- **Data for this task**

-- START --

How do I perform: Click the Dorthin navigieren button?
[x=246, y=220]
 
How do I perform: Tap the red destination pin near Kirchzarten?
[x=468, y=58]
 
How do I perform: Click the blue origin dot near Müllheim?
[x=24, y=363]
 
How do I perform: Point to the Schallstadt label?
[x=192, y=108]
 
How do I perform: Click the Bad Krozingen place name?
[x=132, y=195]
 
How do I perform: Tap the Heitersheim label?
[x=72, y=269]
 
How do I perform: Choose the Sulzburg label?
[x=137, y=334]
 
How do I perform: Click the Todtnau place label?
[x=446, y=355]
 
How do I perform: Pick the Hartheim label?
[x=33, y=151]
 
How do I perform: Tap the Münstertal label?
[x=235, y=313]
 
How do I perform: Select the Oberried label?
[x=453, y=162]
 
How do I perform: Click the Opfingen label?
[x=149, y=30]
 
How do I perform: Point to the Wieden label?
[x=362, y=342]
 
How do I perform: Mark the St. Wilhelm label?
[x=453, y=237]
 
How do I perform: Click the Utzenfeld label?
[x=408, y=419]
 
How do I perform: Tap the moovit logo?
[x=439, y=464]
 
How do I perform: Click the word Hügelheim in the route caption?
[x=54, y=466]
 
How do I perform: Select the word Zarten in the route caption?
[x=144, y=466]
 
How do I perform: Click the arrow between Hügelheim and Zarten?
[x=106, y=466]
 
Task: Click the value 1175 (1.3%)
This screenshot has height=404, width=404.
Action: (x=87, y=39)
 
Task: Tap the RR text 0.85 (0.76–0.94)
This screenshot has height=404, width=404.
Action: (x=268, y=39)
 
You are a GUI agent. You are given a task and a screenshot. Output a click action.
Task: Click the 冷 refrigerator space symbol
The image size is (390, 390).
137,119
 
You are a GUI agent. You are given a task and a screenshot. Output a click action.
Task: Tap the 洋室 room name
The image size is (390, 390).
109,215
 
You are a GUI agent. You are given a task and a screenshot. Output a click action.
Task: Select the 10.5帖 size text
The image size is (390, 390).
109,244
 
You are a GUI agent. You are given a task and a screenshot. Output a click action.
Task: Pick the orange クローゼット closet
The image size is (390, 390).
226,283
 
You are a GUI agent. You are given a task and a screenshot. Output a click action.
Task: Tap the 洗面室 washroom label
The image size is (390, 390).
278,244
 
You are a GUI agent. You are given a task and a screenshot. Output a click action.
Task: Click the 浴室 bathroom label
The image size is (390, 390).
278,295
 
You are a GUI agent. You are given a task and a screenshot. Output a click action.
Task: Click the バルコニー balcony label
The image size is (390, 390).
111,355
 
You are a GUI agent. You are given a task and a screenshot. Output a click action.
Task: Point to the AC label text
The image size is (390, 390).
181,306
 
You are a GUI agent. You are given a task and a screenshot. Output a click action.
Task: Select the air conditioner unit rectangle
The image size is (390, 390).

-- END --

- **Work to complete**
Rewrite every line of the entries above as a numbered list, dropping the blank lines.

- **Answer to this task**
1. How do I perform: Click the Dorthin navigieren button?
2. [x=246, y=220]
3. How do I perform: Tap the red destination pin near Kirchzarten?
4. [x=468, y=58]
5. How do I perform: Click the blue origin dot near Müllheim?
6. [x=24, y=363]
7. How do I perform: Point to the Schallstadt label?
8. [x=192, y=108]
9. How do I perform: Click the Bad Krozingen place name?
10. [x=132, y=195]
11. How do I perform: Tap the Heitersheim label?
12. [x=72, y=269]
13. How do I perform: Choose the Sulzburg label?
14. [x=137, y=334]
15. How do I perform: Click the Todtnau place label?
16. [x=446, y=355]
17. How do I perform: Pick the Hartheim label?
18. [x=33, y=151]
19. How do I perform: Tap the Münstertal label?
20. [x=235, y=313]
21. How do I perform: Select the Oberried label?
22. [x=453, y=162]
23. How do I perform: Click the Opfingen label?
24. [x=149, y=30]
25. How do I perform: Point to the Wieden label?
26. [x=362, y=342]
27. How do I perform: Mark the St. Wilhelm label?
28. [x=453, y=237]
29. How do I perform: Click the Utzenfeld label?
30. [x=408, y=419]
31. How do I perform: Tap the moovit logo?
32. [x=439, y=464]
33. How do I perform: Click the word Hügelheim in the route caption?
34. [x=54, y=466]
35. How do I perform: Select the word Zarten in the route caption?
36. [x=144, y=466]
37. How do I perform: Click the arrow between Hügelheim and Zarten?
38. [x=106, y=466]
39. Task: Click the value 1175 (1.3%)
40. This screenshot has height=404, width=404.
41. Action: (x=87, y=39)
42. Task: Tap the RR text 0.85 (0.76–0.94)
43. This screenshot has height=404, width=404.
44. Action: (x=268, y=39)
45. You are a GUI agent. You are given a task and a screenshot. Output a click action.
46. Task: Click the 冷 refrigerator space symbol
47. The image size is (390, 390).
48. 137,119
49. You are a GUI agent. You are given a task and a screenshot. Output a click action.
50. Task: Tap the 洋室 room name
51. The image size is (390, 390).
52. 109,215
53. You are a GUI agent. You are given a task and a screenshot. Output a click action.
54. Task: Select the 10.5帖 size text
55. The image size is (390, 390).
56. 109,244
57. You are a GUI agent. You are given a task and a screenshot. Output a click action.
58. Task: Pick the orange クローゼット closet
59. The image size is (390, 390).
60. 226,283
61. You are a GUI agent. You are given a task and a screenshot. Output a click action.
62. Task: Tap the 洗面室 washroom label
63. The image size is (390, 390).
64. 278,244
65. You are a GUI agent. You are given a task and a screenshot. Output a click action.
66. Task: Click the 浴室 bathroom label
67. The image size is (390, 390).
68. 278,295
69. You are a GUI agent. You are given a task and a screenshot. Output a click action.
70. Task: Click the バルコニー balcony label
71. The image size is (390, 390).
72. 111,355
73. You are a GUI agent. You are given a task and a screenshot. Output a click action.
74. Task: Point to the AC label text
75. The image size is (390, 390).
76. 181,306
77. You are a GUI agent. You are given a task and a screenshot. Output a click action.
78. Task: Select the air conditioner unit rectangle
79. The image size is (390, 390).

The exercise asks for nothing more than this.